Dr. Lopes worked on the Cassini mission to Saturn from 2002 until 2018, with the role of Investigation Scientist on the Cassini Titan Radar Mapper Team. She is currently studying data acquired by Cassini, in particular, the geology and potential habitability of Saturn's largest moon, Titan as a Principal Investigator in NASA’s Astrobiology Institute, leading an international team.

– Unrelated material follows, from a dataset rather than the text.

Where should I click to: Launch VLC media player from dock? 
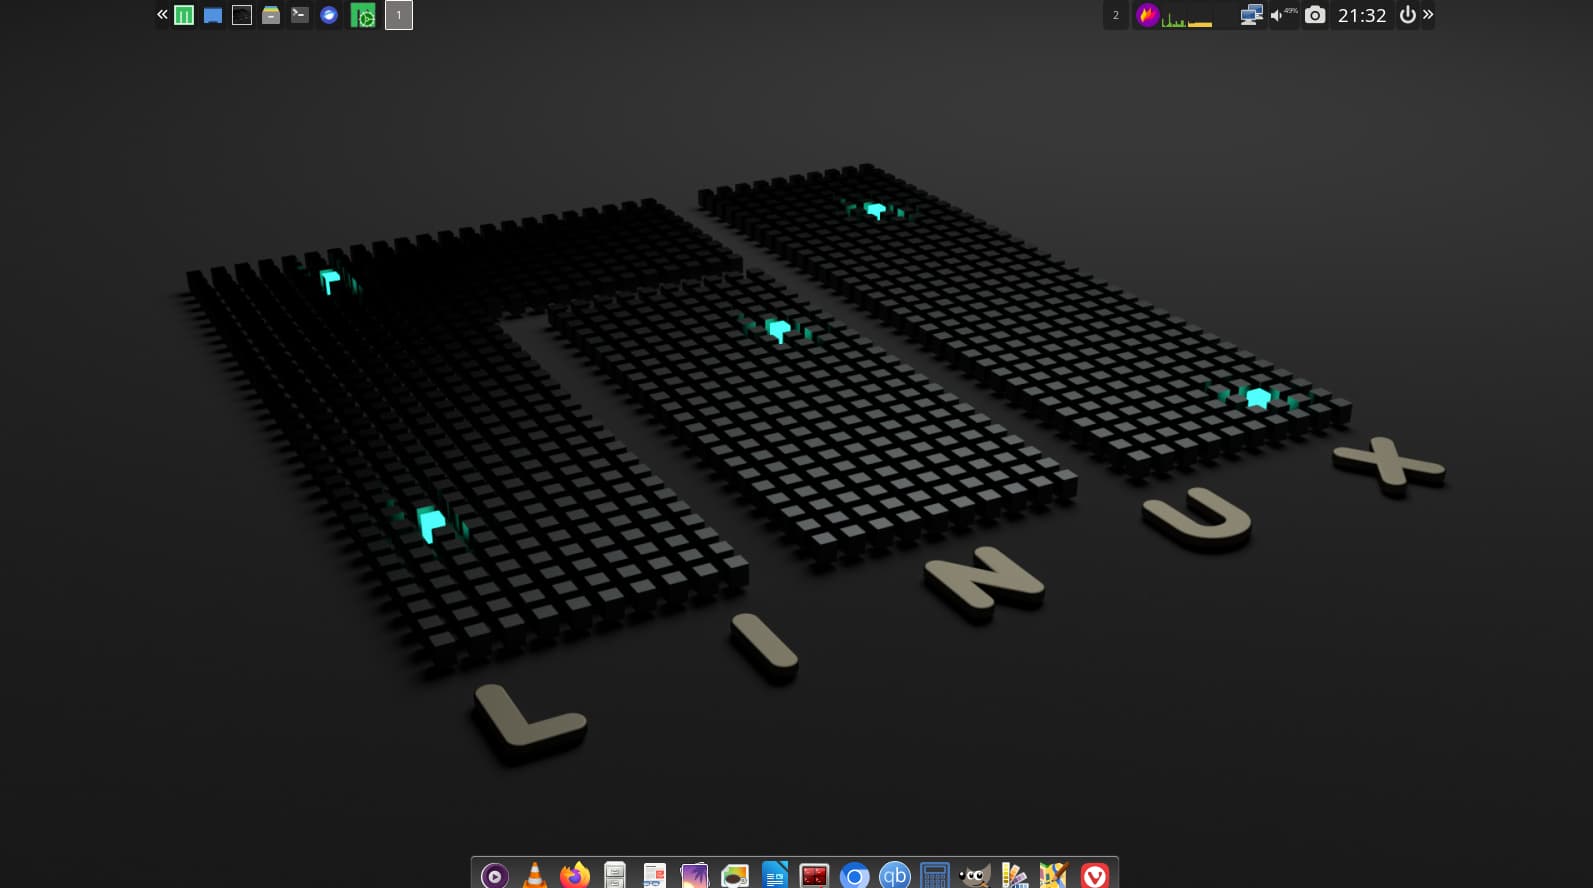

Dr. Lopes has taken many leadership roles in the scientific community. She chairs the Outer Planets Task Group of the International Astronomical Union's Working Group for Planetary System Nomenclature, and is therefore responsible for overseeing the naming of features on the outer planets and satellites. She served as elected Chair of the Division for Planetary Sciences of the American Astronomical Society 2012-2013, the world's largest organization for professional planetary scientists. Currently, she serves as President of the American Geophysical Union’s Planetary Science Section and is a member of the Space Studies Board of the US National Academies. At JPL, she is the current Chair of the Senior Research Scientists Council and was manager of the Planetary Science Section from 2013-2018.

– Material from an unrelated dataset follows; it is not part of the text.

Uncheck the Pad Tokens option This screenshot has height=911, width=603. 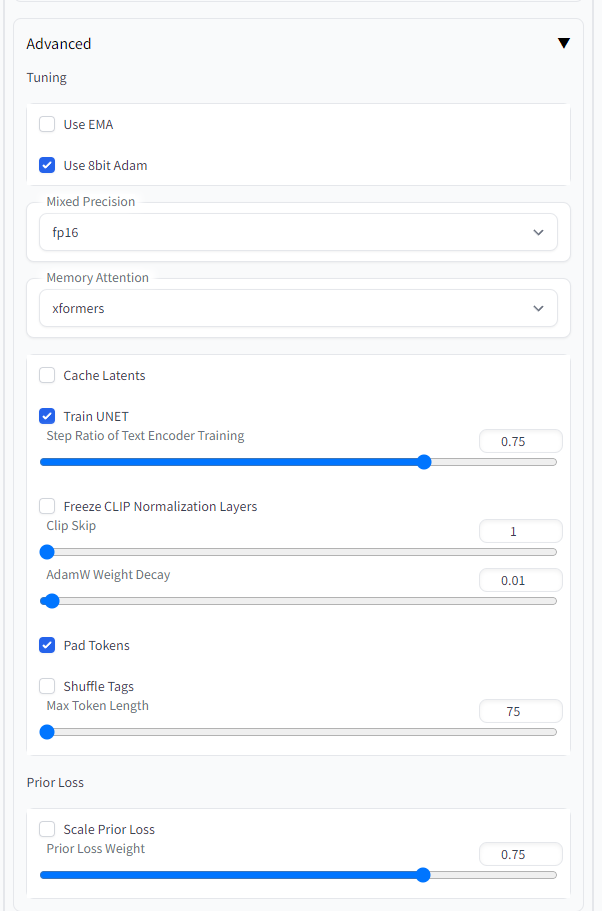[47, 645]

Dr. Lopes has written 135 peer-reviewed scientific publications and published eight books, "The Volcano Adventure Guide" (Cambridge University Press, 2005; Portuguese translation 2008), "Volcanic Worlds: Exploring the Solar System Volcanoes" (Praxis-Springer, 2004; co-edited by Tracy Gregg), "Io After Galileo" (Praxis-Springer, 2007, co-edited by John Spencer), "Alien Volcanoes" (John Hopkins Press, 2008, co-authored by Michael Carroll), "Volcanoes: A Beginner's Guide" (Oneworld Publishing Co., UK, 2011, also a book on tape), "Modeling Volcanic Processes" (Cambridge University Press, 2013, co-edited with S. Fagents and T. Gregg), "Alien Seas" (Praxis, 2013, co-edited with Michael Carroll) and “Antarctica: Earth’s Own Ice World” (Springer, 2018, with Michael Carroll). She was honored to have Sally Ride write the Foreword for "Volcanic Worlds", the first planetary science book to have all its chapters written by female scientists, and to have Arthur C. Clarke and James Cameron write the Forewords for, respectively, "Alien Volcanoes" and "Alien Seas".
In addition to her science work, she is a strong supporter of education, diversity, and outreach, nationally and internationally. She is a guest investigator at the Instituto Nacional de Pesquisas Espaciais (INPE) in Brazil and frequently lectures in her native country. She has given numerous public lectures in the US and abroad, on every continent including Antarctica. She has been active in the media, giving hundreds of interviews, and has been featured on over twenty TV documentaries and shows in the US alone, including for National Geographic, Discovery, Science Channel, PBS, The Weather Channel and History channel.